Going to Australia wasn't an option as she couldn't afford the cost.
Erica wants medical professionals to make it clearer to pregnant women that there are options for terminations up to 20 weeks.
She does not plan to complain to the Health and Disability Commissioner as she does not feel it would achieve anything.
The majority of abortions in New Zealand are carried out within the first 10 weeks of pregnancy, Family Planning reported.
Of the abortions performed in New Zealand, around 99 per cent are performed under the grounds of serious danger to the mental health of the woman.
Abortions changed from a surgical procedure prior to 18 weeks, which involves the fetus being sucked out by a vacuum.

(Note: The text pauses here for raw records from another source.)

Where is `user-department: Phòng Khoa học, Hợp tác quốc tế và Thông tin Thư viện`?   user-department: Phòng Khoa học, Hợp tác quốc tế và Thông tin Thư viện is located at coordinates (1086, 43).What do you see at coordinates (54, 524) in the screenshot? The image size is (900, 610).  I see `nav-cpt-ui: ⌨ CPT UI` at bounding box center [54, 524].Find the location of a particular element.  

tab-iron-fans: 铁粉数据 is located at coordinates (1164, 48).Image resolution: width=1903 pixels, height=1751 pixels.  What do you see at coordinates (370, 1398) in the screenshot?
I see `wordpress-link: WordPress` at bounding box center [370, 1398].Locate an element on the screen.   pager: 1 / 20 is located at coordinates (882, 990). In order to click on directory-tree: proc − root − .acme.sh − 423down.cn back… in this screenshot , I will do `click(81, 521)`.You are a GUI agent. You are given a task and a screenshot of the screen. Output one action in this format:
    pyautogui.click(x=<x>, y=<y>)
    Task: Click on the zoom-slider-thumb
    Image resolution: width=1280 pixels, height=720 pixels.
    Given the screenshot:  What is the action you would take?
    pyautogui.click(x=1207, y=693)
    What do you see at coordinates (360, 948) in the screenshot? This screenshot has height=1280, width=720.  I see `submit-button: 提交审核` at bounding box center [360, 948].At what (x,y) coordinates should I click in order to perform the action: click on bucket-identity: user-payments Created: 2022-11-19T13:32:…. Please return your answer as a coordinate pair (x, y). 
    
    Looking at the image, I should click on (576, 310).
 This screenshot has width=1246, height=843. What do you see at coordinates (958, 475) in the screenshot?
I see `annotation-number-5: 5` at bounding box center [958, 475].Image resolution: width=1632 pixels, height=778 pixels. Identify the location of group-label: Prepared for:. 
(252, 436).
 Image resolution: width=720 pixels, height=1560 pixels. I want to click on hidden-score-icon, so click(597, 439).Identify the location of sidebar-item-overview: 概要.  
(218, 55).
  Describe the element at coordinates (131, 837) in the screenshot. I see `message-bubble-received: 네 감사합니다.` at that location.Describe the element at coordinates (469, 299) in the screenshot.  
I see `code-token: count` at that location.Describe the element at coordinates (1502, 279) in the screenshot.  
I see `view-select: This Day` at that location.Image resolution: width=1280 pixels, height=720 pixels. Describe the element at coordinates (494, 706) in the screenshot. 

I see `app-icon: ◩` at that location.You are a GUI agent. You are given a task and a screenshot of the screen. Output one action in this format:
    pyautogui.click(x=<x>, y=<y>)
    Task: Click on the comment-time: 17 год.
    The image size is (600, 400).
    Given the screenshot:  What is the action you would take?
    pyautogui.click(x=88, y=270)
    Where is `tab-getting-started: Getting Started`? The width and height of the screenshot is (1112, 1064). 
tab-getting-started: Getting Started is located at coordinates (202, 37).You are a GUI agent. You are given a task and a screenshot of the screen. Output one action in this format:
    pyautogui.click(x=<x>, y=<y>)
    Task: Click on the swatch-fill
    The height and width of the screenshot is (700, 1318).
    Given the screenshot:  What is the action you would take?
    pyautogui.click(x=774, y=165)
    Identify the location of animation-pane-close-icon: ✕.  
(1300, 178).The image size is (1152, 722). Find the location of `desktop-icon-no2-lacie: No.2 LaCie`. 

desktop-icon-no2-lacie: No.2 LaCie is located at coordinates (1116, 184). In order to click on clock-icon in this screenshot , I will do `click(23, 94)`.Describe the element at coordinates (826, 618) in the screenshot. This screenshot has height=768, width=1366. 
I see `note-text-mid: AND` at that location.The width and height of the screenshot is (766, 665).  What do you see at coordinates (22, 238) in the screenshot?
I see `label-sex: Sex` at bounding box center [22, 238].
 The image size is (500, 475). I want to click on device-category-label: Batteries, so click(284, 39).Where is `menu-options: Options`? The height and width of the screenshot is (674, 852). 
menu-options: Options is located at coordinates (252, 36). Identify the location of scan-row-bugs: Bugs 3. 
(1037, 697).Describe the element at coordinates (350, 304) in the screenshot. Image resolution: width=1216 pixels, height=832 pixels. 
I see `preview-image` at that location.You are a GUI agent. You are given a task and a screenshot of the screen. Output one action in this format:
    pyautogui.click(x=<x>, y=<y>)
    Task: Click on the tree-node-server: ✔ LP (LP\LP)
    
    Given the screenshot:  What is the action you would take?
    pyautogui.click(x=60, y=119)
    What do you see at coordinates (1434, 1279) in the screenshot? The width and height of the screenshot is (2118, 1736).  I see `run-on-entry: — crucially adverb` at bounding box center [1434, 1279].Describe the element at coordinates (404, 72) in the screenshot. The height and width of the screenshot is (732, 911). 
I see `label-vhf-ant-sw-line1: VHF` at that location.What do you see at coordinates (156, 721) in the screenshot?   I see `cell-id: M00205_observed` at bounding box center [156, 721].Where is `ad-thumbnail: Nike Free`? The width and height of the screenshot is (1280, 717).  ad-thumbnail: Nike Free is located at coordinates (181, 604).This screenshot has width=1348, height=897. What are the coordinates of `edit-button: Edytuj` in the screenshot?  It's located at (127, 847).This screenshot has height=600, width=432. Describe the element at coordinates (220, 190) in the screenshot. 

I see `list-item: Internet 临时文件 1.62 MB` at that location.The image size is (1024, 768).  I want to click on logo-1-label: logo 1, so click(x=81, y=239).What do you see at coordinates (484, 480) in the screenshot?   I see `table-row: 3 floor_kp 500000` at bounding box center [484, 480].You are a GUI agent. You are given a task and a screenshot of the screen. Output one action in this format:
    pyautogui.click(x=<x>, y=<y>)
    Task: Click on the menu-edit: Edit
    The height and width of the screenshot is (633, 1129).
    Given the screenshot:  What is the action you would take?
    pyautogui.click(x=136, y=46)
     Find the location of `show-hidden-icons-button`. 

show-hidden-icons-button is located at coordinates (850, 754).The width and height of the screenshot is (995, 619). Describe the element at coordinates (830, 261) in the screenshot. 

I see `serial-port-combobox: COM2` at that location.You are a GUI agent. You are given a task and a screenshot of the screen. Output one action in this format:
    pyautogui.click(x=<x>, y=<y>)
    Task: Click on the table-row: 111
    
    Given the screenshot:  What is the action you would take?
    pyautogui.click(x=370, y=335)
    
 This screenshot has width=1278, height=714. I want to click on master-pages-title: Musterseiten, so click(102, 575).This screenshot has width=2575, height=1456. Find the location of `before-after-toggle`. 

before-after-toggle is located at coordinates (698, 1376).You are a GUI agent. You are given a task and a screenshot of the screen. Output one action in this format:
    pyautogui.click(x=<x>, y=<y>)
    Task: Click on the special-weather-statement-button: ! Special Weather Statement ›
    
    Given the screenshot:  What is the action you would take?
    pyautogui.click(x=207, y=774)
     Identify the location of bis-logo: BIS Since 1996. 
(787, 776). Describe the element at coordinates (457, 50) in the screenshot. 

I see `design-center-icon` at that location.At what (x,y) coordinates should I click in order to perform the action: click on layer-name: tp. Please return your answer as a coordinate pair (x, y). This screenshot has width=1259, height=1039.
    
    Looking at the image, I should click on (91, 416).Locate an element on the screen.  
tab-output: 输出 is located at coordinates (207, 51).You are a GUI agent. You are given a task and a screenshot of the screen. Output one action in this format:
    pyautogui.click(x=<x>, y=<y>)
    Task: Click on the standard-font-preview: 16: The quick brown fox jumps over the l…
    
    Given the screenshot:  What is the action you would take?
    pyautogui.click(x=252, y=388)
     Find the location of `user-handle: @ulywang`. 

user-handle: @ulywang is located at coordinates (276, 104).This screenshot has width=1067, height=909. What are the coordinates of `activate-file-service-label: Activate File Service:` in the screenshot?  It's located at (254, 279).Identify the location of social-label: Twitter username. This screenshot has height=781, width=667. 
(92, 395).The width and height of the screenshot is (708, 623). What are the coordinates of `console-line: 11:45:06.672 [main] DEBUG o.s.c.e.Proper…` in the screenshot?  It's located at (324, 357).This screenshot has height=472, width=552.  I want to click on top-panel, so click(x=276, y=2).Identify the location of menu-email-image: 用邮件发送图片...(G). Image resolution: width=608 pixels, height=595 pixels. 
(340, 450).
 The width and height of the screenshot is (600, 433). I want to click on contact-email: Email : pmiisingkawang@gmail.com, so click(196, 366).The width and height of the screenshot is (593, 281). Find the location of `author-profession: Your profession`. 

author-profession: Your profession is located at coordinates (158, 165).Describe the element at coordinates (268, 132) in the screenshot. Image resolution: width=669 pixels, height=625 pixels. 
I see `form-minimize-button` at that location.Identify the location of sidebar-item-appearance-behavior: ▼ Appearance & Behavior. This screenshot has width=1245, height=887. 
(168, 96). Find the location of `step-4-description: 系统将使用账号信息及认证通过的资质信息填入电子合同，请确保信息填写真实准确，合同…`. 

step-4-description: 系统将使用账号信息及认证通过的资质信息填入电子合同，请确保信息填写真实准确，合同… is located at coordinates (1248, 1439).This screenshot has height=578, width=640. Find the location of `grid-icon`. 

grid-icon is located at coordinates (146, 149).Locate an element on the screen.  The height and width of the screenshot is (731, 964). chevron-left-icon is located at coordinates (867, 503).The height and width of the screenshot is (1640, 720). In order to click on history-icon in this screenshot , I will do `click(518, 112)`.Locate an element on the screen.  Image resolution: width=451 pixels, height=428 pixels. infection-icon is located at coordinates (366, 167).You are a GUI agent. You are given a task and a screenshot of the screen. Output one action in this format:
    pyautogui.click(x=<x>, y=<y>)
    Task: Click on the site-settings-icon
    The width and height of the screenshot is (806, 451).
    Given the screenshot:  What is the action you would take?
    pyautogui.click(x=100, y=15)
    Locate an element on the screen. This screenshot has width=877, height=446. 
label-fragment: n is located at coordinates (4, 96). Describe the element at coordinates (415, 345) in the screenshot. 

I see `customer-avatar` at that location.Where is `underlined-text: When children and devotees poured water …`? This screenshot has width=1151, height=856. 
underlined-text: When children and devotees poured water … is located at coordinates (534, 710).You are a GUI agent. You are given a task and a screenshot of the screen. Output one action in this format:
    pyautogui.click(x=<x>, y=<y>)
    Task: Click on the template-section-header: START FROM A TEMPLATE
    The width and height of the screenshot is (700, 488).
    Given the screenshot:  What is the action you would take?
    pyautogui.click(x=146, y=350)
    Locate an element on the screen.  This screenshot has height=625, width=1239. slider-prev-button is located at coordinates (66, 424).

After 18 weeks a medical abortion may have to take place which is similar to inducing labour.
Last year, 252 abortions were declined and ruled "not justified" by certifying consultants in information released by the Abortion Supervisory Committee under an Official Information Act request made by the Herald.
However, some of these women would have sought a third opinion and been able to access an abortion.
An Auckland health board report noted that 35 second trimester terminations were performed last year, 17 at 18 or 19 weeks. Between 2010 and 2016, two terminations were performed at 20 weeks and one at 21 weeks.
The Crimes Amendment Act 1977 states that the woman must see two certifying consultants who agree there are good reasons for the abortion under New Zealand abortion law.
The grounds for an abortion under 20 weeks are:
- serious danger to life
- serious danger to physical health
- serious danger to mental health
- any form of incest or sexual relations with a guardian
- mental subnormality
- foetal abnormality (added in the July 1978 amendment).
Other factors which are not grounds in themselves but which may be taken into account are:
- Extremes of age
- Sexual violation (previously rape).
After 20 weeks' gestation the grounds are different. They are:
- to save the life of the mother
- to prevent serious permanent injury to the physical or mental health of the mother
There is no legal age limit on seeking or having an abortion and abortion is free for New Zealand residents.
A doctor can have conscientious objection if they do not believe in providing a service such as abortion or contraception.
They are not required to assist in the performance of an abortion and, under a December 2010 High Court ruling, may also refuse to refer a patient for assessment.
However, the doctor must inform that patient that they can obtain the service from another healthcare provider.
What the parties think
Abortion became a hot topic during the election campaign when Labour leader Jacinda Ardern pledged to move on legislation if Labour was in power.
"It shouldn't be in the Crimes Act," she said in the Newshub leaders' debate.
"People need to be able to make their own decision."
She said it would be a conscience vote, where MPs could vote based on their views rather than along party lines.
She expected some of those within her own caucus would oppose the bill, but thought "there will be a majority of Parliament that think, actually in 2017, women shouldn't face being criminals for accessing their own rights".
"That doesn't mean it wouldn't have regulation that sits around it but we just don't think it should be in the Crimes Act."
Caretaker Prime Minister Bill English, who is a devout Catholic, said he believed the country's abortion laws were working fine and the law should not be changed.
His wife Mary English, a Wellington GP, is reportedly on a list of doctors who have refused to provide abortion services or contraception.
This is not the first time legal reform has been proposed.
In 2010, Labour MP Steve Chadwick proposed a law making abortion legal on request for women up to 24 weeks into their pregnancy. But the Labour party stayed silent on the issue and the proposal did not proceed.